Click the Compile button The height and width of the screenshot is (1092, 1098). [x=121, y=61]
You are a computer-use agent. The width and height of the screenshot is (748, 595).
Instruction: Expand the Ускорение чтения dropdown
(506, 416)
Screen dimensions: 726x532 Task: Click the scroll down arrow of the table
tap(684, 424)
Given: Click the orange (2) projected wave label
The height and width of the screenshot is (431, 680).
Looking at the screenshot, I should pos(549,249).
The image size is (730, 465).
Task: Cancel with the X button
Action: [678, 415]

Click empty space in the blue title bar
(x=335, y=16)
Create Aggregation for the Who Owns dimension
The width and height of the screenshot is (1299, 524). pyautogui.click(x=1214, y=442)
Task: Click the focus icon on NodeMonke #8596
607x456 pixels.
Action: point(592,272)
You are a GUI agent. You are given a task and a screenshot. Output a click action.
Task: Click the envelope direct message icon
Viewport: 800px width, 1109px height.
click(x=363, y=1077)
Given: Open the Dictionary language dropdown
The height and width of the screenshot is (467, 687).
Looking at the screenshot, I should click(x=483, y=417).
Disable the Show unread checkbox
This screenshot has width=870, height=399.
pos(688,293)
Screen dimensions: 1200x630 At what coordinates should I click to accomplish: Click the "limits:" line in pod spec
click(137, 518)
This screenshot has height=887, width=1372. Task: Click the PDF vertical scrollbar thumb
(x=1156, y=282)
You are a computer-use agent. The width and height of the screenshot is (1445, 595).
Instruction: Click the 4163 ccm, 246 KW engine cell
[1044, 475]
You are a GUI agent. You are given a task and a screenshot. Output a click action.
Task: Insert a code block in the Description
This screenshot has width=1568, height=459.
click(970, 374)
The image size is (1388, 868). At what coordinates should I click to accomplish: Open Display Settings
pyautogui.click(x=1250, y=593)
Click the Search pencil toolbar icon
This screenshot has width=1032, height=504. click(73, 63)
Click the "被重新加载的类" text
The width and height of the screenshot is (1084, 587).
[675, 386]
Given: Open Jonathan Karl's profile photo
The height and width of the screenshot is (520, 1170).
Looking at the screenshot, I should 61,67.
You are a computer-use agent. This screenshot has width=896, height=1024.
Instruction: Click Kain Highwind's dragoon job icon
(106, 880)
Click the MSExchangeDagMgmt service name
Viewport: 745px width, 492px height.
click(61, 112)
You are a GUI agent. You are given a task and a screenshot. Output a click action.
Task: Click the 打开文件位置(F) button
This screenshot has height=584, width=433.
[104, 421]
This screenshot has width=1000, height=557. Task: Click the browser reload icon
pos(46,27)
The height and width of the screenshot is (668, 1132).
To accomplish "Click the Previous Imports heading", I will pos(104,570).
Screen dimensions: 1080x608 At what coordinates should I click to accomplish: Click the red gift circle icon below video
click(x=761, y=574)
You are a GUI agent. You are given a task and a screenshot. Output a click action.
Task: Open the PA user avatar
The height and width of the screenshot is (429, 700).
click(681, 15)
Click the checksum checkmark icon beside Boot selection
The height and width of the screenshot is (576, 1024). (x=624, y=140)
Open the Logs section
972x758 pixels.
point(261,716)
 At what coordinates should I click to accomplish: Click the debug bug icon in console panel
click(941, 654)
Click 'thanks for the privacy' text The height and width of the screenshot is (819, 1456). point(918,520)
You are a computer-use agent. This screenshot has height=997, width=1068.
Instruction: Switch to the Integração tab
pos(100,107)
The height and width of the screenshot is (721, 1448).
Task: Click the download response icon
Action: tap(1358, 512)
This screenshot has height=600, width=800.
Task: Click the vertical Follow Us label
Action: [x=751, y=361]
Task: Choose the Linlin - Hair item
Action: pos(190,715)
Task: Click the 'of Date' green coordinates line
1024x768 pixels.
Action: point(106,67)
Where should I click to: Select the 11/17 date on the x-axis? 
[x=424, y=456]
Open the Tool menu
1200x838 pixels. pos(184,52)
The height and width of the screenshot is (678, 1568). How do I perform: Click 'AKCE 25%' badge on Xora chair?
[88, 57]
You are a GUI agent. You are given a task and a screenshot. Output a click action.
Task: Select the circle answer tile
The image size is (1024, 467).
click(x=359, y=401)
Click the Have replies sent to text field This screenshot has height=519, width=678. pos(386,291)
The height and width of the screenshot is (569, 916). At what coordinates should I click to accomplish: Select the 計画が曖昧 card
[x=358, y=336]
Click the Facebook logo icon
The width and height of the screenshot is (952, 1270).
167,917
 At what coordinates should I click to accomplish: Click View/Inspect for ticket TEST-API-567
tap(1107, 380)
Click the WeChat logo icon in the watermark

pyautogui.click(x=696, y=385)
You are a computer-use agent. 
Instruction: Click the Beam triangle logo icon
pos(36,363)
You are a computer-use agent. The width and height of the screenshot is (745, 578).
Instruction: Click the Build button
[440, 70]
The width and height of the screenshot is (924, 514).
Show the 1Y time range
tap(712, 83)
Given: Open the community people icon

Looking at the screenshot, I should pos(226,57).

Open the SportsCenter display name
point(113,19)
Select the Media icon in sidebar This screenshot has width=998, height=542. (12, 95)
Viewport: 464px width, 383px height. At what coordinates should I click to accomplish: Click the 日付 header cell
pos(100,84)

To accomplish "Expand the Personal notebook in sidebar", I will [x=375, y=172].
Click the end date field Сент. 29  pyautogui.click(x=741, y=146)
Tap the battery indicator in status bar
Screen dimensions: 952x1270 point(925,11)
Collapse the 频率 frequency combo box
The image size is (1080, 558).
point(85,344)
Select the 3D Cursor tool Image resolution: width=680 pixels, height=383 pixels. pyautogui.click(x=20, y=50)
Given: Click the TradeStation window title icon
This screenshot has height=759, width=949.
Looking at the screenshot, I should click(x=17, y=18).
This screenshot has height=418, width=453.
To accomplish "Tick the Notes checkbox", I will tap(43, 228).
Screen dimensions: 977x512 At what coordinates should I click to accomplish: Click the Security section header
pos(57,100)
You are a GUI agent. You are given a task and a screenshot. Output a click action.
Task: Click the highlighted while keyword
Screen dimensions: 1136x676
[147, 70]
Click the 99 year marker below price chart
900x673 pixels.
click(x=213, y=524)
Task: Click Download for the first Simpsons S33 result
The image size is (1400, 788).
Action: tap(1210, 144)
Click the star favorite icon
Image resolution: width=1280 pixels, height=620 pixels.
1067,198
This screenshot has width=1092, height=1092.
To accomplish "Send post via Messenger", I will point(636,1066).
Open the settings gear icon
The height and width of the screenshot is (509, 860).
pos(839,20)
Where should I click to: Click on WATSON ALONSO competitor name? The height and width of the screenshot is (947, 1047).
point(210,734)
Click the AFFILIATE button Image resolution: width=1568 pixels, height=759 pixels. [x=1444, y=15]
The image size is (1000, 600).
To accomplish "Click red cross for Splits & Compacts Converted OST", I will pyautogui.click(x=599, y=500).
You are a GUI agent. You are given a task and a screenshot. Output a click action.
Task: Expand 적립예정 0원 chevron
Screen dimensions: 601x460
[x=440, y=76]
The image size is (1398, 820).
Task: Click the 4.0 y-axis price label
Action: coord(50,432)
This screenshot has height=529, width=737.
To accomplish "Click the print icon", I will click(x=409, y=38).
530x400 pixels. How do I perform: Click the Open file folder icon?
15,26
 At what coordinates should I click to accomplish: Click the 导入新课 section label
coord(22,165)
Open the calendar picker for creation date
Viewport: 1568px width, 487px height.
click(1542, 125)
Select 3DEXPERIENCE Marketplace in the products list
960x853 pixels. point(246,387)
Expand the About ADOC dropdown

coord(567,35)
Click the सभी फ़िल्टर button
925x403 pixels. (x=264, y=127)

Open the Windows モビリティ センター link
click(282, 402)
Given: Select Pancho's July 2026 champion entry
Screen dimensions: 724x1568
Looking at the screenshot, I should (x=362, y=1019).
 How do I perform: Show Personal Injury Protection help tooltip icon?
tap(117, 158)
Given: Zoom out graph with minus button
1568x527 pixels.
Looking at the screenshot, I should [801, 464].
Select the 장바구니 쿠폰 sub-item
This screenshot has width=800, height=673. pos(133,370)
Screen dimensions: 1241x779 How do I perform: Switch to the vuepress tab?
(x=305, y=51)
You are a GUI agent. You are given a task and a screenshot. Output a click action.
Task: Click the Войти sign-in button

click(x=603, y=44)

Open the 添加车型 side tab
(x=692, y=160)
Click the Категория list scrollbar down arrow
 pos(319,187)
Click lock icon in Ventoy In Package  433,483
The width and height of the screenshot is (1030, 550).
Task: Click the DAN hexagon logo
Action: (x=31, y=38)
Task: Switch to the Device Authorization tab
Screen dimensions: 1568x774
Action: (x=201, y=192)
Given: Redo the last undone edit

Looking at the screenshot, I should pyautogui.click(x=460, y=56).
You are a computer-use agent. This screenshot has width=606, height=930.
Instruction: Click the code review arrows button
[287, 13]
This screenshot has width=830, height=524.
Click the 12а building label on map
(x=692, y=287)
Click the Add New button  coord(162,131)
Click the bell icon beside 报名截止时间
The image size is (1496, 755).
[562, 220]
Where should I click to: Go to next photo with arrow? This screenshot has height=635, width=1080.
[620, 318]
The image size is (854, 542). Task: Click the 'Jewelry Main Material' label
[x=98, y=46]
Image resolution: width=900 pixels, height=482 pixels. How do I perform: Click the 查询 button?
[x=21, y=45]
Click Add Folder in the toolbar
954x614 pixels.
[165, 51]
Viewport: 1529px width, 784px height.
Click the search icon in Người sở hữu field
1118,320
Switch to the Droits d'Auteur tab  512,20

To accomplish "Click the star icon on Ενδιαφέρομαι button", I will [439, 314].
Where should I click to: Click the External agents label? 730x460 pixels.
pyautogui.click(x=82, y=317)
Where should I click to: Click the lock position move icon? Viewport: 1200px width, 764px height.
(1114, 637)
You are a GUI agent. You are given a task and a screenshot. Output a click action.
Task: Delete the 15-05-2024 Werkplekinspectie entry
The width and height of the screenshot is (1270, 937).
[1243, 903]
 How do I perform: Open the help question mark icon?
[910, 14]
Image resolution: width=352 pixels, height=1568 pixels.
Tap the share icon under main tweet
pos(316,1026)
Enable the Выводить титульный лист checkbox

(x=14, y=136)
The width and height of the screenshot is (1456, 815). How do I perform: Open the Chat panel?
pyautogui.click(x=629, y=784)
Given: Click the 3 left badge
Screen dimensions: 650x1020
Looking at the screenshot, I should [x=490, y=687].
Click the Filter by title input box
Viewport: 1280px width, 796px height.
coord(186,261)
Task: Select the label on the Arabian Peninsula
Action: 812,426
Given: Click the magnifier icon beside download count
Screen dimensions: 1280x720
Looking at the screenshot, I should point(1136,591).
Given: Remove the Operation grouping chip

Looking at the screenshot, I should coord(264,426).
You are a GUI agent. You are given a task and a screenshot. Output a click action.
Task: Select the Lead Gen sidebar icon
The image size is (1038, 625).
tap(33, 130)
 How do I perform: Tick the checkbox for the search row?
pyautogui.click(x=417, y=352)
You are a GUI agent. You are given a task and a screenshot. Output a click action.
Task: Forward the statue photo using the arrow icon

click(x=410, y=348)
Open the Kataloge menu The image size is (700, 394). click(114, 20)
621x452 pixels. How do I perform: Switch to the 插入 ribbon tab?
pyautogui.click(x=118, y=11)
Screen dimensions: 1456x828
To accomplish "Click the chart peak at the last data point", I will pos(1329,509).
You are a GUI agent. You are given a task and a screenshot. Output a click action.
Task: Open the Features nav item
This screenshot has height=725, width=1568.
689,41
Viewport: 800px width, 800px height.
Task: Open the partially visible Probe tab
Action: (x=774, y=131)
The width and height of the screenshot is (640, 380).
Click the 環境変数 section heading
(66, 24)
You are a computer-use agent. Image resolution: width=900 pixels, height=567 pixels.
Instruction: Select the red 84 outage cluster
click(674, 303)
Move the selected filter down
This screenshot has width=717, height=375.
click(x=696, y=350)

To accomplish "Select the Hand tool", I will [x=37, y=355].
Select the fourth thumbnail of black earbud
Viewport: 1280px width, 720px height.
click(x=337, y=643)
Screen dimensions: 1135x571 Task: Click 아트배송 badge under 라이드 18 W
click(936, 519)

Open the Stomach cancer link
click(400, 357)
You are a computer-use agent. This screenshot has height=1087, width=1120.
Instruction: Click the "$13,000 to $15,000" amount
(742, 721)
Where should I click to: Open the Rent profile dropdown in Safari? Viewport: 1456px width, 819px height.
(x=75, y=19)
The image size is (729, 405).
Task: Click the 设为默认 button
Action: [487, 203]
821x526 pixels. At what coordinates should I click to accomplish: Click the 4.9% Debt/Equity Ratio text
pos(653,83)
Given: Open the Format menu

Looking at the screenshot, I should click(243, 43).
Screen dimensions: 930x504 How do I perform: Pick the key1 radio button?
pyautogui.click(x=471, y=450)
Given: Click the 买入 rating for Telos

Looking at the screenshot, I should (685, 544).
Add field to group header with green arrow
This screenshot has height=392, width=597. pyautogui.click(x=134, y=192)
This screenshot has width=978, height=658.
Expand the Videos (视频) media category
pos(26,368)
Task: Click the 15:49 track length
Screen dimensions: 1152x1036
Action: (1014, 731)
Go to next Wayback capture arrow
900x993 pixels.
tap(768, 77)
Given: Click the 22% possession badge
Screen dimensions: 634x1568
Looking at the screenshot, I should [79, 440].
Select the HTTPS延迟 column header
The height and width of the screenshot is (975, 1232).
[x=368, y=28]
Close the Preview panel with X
___
### WORK INSTRUCTION
Wherever the word "star" turns up in the material, copy the whole line.

### ANSWER AREA
Click the star favorite icon
To accomplish "Click the star icon on Ενδιαφέρομαι button", I will [439, 314].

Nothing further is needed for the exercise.